Assistance through the ages

1962 Studebaker

1957 Ford Mainline

For former paramedics Neil Hall and Frank Abela, these ambulances were once the tools of their apprenticeship.

Parked adjacently at Old Gippstown in Moe last week, the 1965 Studebaker and 1957 Ford Mainline looked like they were about to feature in a 1960s movie.

But for these two, the ambulances represent what life was like as a paramedic back in the 1960s and ’70s.

It comes as the Ambulance Museum of Victoria issued a plea earlier this month to Gippslanders, calling for ambulance memorabilia and old equipment from across the region.

“Whether it be uniforms, medical equipment or memorabilia, if it’s perceived to be out-dated by today’s standards, we would love to get our hands on it and showcase it in our museum,” Abela, a retired paramedic who served for 50 years, said.

The museum, which includes 19 ambulances from a 1912 World War I Talbot to a four year-old Mercedes Sprinter, is made up mostly of retired ex-paramedics who travel the state showcasing the mobile time-warps.

“It gives the members of the public a chance to have a look at the older vehicles and talk to us old people in terms of the history behind them and what these old girls were like to work out of,” Hall, a Morwell resident, said.

Interestingly, both men agreed the ambulances of yesteryear provided more “patient comfort” to those in dire situations, but acknowledged comfort wasn’t at the forefront of people’s mind in an emergency.

“You basically have a station wagon-type ride and not a commercial vehicle,” Abela said.

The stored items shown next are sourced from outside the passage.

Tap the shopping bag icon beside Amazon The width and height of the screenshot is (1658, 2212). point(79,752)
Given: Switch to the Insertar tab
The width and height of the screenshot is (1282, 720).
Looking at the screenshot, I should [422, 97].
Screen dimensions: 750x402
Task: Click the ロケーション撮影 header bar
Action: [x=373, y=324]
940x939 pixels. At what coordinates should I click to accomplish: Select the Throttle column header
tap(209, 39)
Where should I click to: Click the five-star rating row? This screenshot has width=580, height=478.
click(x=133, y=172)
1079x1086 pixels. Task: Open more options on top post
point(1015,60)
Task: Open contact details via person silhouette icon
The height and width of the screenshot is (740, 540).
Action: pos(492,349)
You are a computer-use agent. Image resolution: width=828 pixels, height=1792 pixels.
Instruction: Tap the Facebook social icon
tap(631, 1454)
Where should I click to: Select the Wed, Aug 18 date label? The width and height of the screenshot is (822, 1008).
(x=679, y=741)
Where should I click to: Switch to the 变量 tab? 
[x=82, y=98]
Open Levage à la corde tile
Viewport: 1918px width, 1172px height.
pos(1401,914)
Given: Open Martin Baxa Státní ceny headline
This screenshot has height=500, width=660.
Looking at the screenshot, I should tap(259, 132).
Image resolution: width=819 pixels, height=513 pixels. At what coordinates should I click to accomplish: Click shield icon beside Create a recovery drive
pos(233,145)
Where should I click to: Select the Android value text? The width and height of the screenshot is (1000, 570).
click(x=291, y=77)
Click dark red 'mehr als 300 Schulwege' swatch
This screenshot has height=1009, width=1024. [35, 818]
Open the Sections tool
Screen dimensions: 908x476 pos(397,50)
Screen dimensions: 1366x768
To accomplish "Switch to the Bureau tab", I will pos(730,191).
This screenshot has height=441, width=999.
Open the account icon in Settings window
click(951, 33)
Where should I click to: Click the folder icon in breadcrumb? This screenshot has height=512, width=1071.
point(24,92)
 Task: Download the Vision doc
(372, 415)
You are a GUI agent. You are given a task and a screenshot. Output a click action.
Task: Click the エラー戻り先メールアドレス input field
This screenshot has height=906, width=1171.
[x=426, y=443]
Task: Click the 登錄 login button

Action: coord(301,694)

“(The service) does their best in making them a bit more patient friendly but at the end of the day, the vehicle itself is primarily a commercial vehicle with heavy suspension and tyres so they don’t ride as well… give me an old girl any day.

“But I suppose from an emergency point of view, the patient doesn’t really care as long as they get to the hospital in a short time.”

The museum is hoping to document personal accounts and service details from Gippsland, including events and ambulance-related equipment from across the region and encourages people to join as a member.

Membership allows free admission to the museum for family and friends.

Cost is $10 per person per year or $25 for three years.

The museum is located at 1/55 Barry Street, Bayswater.